CO29-11% by volume, N27-10% by volume.

H20, 8-2% by volume, 020.05% by volume or less.

PS with the system shown in the method of the present invention
A was performed to separate CO.

Cycle time is 20 minutes for each step, 2 minutes for step 1,
Step 2 was 3 minutes. Each experiment was run over 20 cycles, with flow 1. After the temperature was stabilized, the flow layer and concentration at each part were measured. The results of Examples 2) to 7) are shown in Table 2.

Note that with the throughput of this experimental equipment, the temperature increase due to adiabatic compression of the purge gas was small and no effect was observed.
The results were good.

(Effect of the invention) According to this invention, no tail gas is used in the pressure increasing step,
All use a mixed raw material gas, and the product gas is pressurized and heated through adiabatic compression in the purge process, which increases the adsorbent's selective adsorption capacity for carbon monoxide and increases the mass transfer rate. Processes can be carried out efficiently.
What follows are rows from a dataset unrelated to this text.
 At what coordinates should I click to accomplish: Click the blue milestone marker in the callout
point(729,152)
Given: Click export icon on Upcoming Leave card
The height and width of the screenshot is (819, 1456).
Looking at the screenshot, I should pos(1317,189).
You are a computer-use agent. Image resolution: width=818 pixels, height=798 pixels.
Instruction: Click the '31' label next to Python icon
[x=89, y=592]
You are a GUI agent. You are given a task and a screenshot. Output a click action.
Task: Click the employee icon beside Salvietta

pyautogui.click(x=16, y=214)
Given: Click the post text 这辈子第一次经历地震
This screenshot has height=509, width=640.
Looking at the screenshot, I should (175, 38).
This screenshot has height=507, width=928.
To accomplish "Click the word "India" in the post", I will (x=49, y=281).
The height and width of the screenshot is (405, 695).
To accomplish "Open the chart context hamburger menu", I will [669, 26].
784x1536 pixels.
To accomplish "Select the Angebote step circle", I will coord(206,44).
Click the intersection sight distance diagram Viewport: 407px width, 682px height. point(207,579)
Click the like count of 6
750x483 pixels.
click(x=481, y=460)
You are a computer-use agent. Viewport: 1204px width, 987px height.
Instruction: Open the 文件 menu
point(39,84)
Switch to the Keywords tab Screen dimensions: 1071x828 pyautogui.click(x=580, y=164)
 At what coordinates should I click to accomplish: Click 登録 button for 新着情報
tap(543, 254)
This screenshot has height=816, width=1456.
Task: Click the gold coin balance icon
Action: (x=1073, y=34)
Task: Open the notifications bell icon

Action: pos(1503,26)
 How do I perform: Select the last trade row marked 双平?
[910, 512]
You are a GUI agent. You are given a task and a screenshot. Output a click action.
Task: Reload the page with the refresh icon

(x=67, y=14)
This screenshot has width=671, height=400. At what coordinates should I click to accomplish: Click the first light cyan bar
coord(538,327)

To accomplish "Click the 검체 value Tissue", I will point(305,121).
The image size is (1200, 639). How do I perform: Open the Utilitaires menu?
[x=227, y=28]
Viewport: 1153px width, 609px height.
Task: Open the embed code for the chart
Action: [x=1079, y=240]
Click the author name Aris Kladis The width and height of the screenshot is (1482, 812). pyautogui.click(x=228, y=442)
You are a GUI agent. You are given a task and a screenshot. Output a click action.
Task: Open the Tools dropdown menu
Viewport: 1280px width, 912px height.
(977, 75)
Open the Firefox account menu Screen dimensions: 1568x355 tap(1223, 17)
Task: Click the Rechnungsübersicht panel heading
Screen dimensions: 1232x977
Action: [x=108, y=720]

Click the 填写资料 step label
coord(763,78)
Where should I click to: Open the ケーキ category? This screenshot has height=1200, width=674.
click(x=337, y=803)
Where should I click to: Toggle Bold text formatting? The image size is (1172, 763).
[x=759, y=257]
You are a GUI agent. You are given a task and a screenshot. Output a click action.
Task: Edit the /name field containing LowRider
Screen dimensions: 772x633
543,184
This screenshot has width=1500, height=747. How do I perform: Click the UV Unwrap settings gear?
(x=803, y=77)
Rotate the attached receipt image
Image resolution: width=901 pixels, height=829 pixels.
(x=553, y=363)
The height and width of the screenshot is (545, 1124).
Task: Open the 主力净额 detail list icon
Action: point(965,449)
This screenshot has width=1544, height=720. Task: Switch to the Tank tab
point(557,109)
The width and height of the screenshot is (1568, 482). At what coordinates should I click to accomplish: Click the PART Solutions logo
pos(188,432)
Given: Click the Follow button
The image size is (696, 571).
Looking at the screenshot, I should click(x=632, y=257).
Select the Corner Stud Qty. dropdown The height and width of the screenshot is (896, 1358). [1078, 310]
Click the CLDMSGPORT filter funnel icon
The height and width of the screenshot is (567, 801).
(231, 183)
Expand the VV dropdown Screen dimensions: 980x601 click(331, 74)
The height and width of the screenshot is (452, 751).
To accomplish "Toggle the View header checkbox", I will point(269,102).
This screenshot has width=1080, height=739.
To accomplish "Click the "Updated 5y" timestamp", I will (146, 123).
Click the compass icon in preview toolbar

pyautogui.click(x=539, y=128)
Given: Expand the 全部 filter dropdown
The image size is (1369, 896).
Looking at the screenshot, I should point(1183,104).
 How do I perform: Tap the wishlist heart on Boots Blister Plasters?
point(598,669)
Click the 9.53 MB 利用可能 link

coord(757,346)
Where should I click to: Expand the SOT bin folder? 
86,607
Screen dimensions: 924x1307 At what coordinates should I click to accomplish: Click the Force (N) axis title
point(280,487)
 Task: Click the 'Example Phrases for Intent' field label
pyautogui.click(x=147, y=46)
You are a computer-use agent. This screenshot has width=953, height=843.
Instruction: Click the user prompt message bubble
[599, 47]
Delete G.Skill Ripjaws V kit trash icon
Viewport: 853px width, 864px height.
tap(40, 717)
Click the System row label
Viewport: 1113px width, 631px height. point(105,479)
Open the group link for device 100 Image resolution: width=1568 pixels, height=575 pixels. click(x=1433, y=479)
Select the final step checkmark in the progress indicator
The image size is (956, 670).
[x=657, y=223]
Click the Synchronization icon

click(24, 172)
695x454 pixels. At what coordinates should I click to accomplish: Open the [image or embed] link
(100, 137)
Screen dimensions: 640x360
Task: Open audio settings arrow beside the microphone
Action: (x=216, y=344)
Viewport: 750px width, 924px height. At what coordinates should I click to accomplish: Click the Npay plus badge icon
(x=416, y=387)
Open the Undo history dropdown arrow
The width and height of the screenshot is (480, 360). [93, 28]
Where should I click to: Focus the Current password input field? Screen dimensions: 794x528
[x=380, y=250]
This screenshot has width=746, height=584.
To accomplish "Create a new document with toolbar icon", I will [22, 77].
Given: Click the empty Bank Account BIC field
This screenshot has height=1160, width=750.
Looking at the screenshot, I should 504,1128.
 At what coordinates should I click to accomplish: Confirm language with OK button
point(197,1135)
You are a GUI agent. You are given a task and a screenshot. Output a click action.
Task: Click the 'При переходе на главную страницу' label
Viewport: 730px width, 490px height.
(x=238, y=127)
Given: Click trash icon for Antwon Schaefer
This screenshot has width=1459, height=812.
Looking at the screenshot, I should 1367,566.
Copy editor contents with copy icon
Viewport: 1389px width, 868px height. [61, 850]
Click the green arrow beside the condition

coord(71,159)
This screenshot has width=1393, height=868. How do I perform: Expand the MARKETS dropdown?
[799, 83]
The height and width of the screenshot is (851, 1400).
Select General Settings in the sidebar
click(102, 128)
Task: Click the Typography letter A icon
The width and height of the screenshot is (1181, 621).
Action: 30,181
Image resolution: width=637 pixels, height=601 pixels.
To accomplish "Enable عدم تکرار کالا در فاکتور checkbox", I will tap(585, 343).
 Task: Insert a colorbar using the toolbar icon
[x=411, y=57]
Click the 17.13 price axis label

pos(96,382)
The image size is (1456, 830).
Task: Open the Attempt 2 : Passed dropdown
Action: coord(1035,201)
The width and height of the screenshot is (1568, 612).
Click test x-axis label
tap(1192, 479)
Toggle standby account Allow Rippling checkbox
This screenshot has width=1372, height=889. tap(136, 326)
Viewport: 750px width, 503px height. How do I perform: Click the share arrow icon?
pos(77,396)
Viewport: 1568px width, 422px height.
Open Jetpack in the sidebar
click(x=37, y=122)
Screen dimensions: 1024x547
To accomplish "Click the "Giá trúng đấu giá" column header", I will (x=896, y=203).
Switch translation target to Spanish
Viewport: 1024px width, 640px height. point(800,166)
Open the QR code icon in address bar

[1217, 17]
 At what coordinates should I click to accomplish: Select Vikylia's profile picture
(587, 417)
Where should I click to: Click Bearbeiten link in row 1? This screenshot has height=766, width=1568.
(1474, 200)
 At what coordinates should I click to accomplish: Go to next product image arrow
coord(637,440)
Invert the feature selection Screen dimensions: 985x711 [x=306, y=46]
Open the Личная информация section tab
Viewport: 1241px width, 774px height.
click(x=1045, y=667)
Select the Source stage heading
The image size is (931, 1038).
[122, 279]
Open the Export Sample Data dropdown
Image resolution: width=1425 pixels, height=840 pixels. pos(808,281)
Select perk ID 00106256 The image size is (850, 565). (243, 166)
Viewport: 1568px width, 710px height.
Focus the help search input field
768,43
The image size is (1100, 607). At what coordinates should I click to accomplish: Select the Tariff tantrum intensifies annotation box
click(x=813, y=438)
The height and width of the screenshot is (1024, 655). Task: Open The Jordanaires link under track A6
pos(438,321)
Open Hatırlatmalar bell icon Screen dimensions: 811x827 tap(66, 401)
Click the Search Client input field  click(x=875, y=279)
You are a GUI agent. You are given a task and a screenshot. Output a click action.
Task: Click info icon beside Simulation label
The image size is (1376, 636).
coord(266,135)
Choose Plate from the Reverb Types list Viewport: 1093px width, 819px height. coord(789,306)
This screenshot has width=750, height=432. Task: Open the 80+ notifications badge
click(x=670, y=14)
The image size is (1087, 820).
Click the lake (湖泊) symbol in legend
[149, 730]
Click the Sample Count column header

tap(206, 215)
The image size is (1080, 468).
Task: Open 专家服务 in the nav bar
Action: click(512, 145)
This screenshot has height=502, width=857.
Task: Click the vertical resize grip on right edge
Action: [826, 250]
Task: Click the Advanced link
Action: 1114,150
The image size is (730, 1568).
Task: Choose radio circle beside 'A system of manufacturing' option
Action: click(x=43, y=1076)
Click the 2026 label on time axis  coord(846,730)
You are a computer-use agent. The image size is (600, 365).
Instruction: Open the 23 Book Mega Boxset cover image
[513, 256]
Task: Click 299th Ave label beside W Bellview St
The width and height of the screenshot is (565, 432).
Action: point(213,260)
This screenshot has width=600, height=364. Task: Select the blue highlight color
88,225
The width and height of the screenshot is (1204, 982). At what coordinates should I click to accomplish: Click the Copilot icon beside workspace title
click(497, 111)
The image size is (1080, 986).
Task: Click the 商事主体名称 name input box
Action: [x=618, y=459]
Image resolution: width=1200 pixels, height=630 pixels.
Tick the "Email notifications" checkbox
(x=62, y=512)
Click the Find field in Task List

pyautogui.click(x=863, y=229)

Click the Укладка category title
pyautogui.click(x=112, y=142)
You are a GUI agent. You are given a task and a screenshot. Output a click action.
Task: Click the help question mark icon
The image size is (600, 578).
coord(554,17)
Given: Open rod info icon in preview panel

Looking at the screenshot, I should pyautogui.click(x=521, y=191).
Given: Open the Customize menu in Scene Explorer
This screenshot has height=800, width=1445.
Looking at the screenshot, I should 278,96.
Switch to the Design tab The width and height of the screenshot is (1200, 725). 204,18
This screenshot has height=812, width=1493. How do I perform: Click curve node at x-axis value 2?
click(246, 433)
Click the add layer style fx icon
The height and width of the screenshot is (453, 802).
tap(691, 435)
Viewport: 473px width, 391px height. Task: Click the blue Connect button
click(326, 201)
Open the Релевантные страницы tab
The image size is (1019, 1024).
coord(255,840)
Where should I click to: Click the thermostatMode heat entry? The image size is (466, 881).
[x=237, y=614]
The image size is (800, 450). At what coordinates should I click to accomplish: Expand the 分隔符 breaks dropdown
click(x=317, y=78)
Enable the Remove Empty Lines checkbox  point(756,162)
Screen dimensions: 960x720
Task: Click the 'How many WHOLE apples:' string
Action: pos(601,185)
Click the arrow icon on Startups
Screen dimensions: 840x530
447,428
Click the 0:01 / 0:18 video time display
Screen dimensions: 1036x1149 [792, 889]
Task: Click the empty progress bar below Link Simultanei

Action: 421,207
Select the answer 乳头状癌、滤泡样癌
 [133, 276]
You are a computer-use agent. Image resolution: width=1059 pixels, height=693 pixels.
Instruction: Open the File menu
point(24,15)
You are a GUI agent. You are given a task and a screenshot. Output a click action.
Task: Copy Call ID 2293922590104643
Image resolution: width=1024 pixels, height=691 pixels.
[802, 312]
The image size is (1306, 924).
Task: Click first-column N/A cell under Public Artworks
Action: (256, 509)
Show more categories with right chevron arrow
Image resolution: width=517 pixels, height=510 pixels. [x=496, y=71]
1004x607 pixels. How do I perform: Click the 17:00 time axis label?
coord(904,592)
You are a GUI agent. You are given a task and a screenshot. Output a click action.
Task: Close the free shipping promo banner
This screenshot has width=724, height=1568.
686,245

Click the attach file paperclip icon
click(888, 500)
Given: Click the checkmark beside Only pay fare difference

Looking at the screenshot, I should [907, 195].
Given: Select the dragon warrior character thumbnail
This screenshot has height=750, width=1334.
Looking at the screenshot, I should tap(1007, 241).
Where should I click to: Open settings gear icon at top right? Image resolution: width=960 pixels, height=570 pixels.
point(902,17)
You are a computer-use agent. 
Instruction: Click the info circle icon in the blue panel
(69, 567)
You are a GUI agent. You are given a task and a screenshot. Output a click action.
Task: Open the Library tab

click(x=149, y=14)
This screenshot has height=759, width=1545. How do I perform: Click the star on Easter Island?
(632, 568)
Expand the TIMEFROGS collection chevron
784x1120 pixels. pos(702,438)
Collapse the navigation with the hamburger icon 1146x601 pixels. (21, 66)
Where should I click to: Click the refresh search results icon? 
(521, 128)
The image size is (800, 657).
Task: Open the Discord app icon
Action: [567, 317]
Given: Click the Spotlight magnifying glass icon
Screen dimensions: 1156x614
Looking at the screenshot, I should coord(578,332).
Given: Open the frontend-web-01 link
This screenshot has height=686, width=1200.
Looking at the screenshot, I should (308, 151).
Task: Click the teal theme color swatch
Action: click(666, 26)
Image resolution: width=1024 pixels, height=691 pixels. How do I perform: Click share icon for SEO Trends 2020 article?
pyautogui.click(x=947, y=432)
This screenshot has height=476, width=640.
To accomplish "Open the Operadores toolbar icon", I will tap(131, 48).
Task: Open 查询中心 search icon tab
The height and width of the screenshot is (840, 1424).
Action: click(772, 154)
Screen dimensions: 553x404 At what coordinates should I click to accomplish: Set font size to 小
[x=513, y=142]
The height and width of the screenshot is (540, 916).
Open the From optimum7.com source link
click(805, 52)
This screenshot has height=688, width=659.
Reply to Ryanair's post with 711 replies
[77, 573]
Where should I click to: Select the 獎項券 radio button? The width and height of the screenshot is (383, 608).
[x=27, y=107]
[Brief explanation of drawings]

Fig. 1 is a diagram explaining one side of the flow of each gas in the separation and recovery method of the present invention, Fig. 2 is a diagram showing a four-column PSA @ installation for implementing the separation and recovery method of the present invention, and Fig. 3 The figure shows CO purge gas flowing through the tower after adsorption and exiting CoI.
It is a figure which calculated|required the change of 2 degrees. 1... Blower, 2... Vacuum pump, 4... Boosting nada, 4... Gas holder, 5-8... Flow rate control valve, 9
~29...Switching valve, A-D...Adsorption group, F...Mixed raw material gas, P...Purge gas, ■...Tail gas, De...1112 destination gas. Step step 1 diagram

Claims (2)

[Claims] (1) A mixed gas containing carbon monoxide as one of the main components and at least carbon dioxide and/or nitrogen is passed through a column containing a carbon monoxide selective adsorbent to selectively adsorb carbon monoxide. In the separation and recovery method for carbon monoxide, which is desorbed after carbon monoxide has been desorbed, there is a pressurization step in which the above-mentioned mixed gas is supplied to the tower where desorption and recovery of carbon monoxide has been completed, and the pressure is increased to at least atmospheric pressure; The adsorption process involves flowing the mixed gas at the above pressure until at least the component with the highest amount of adsorption after carbon monoxide begins to break through, and the outlet gas from the purge process is supplied to the tower after the adsorption process while releasing the pressure. Then, there is a preliminary purge step in which carbon monoxide and other adsorbed components are purged except for the component with the second largest amount of adsorption after carbon monoxide, and the outlet end of the column after the preliminary purge step is closed and the outlet gas from the purge step is removed. The product gas after desorption and recovery is pressurized to a pressure higher than the adsorption pressure in the adsorption step, and the temperature is raised by the heat of adiabatic compression. There is a purge process in which the gas is supplied to the end and at the same time the outlet end is opened to purge the adsorbed components that have the second largest amount of adsorption after carbon monoxide, and a desorption recovery process in which the column is depressurized after the purge process is completed to recover concentrated carbon monoxide. A carbon monoxide separation and recovery method in which the steps are repeated in sequence. (2) The carbon monoxide selective adsorbent has a silica/alumina ratio of 1
0 or less zeolite, Ni, Mn, Rh, Cu(I)
2. The carbon monoxide separation and recovery method according to claim 1, wherein one or more metals selected from Ag, Ag, and mixtures thereof are supported.